A labor dispute between Merrillville-based MonoSol, a maker of water-soluble, biodegradable films, and the Teamsters union appears to have been elevated from an argument of forced overtime and a challenging work environment to allegations of discrimination.
The International Brotherhood of Teamsters Local 135 has filed a charge against the company with the U.S. Equal Employment Opportunity Commission for what the union alleges is a “troubling pattern of racial and gender discrimination” at the company’s plant in La Porte.
MonoSol, a subsidiary of Japan-based chemical manufacturing company Kuraray, manufactures biodegradable films used in products such as dissolvable laundry detergent and dishwasher soap pods.
According to a news release from the Teamsters, supervisors use derogatory comments to describe Black workers. In the EEOC charge, the labor union also accuses MonoSol supervisors of disciplining Black workers more than harshly than non-Black workers.
The Teamsters say workers report complaints about the alleged racist behavior to management, but see no corrective action taken.
“I am angered and disappointed to hear how MonoSol is treating Teamster members,” said Anthony Rosa, director of the Teamsters Human Rights and Diversity Commission. “Everyone has the right to go to work, do their jobs, and not be harassed or discriminated against. We do not and will not tolerate our members being treated as less than because of their race or gender. I call on the EEOC to investigate these charges immediately.”
In a statement to our partners at The Times of Northwest Indiana, MonoSol Vice President of Corporate Communications and Public Affairs Matthew Vander Laan called the complaint “outlandish,” saying the union was trying to bring external pressure to the current contract negotiations.
“MonoSol is exceptionally diverse and we take tremendous pride in all of our employees and our equitable and inclusive culture,” he said. “We adhere to the strictest nondiscrimination policies.
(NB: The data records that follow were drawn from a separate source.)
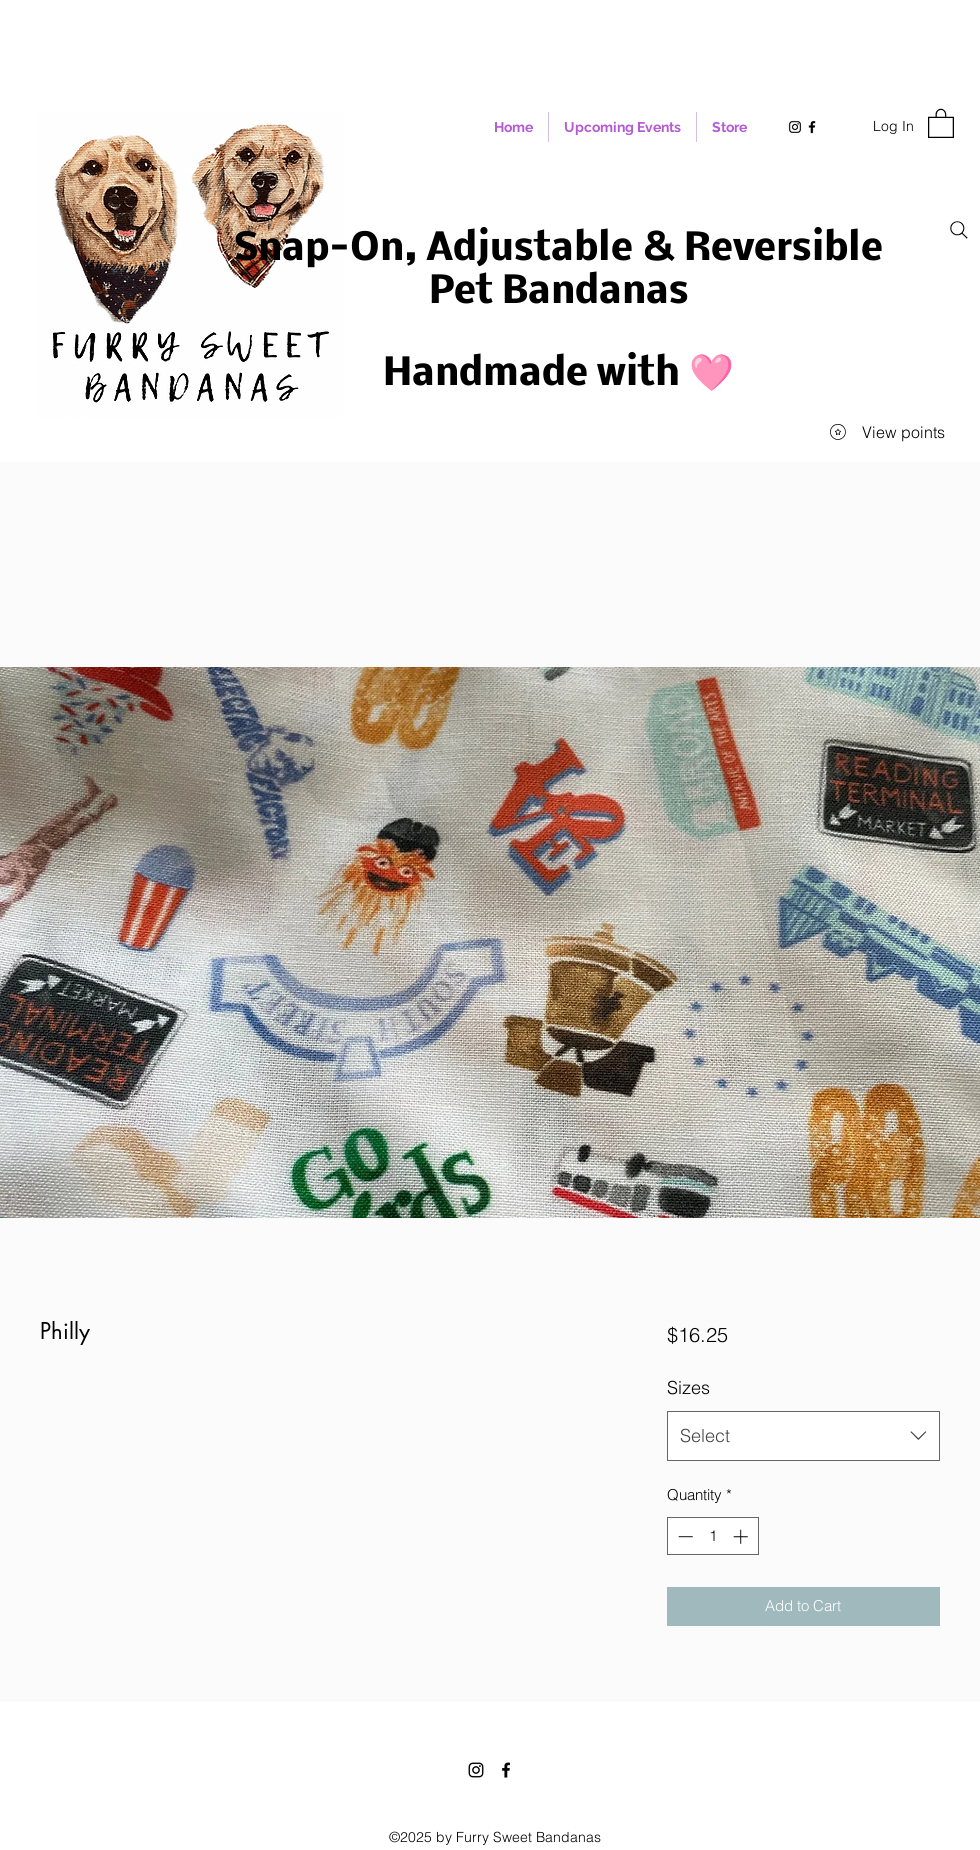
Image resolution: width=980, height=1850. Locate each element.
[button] (941, 122)
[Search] (959, 230)
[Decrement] (683, 1536)
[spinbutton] (712, 1536)
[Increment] (742, 1536)
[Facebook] (506, 1770)
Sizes (688, 1387)
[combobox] (803, 1436)
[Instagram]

We take these topics very seriously and will cooperate with any agency review of the relevant facts, which we believe will prove his allegations to be unquestionably false.”
Local 135 has been in negotiations for a new contract since November 1. In late November, the workers rejected the company’s last offer. The workers have been locked out since then.
The Teamsters want to put a stop to compulsory overtime and 60-hour work weeks and also boost workers’ pay after they got no bonuses while working long hours through the coronavirus pandemic.
In a news release dated Dec. 8, the company said:
“Employees covered by our proposed and previous contracts enjoy above-market wages, health and retirement benefits. Average 2021 gross wages, not including benefits, for the majority of our hourly employees in La Porte was more than $75,000. Twenty-eight percent earned more than $90,000. Ten percent earned $100,000 or more. Employees also enjoy exceptional health insurance that is paid 90 percent by the company.”
In terms of OT, MonoSol says unplanned overtime is directly tied to excessive absenteeism. The company accuses the union of rejecting any proposals that might modify policies to incentivize good attendance and reduce unplanned overtime.
The union says it has also sent a letter to Cincinnati-based Procter & Gamble, which owns the Tide and Cascade brands, asking the corporation to investigate MonoSol’s labor practices throughout the U.S.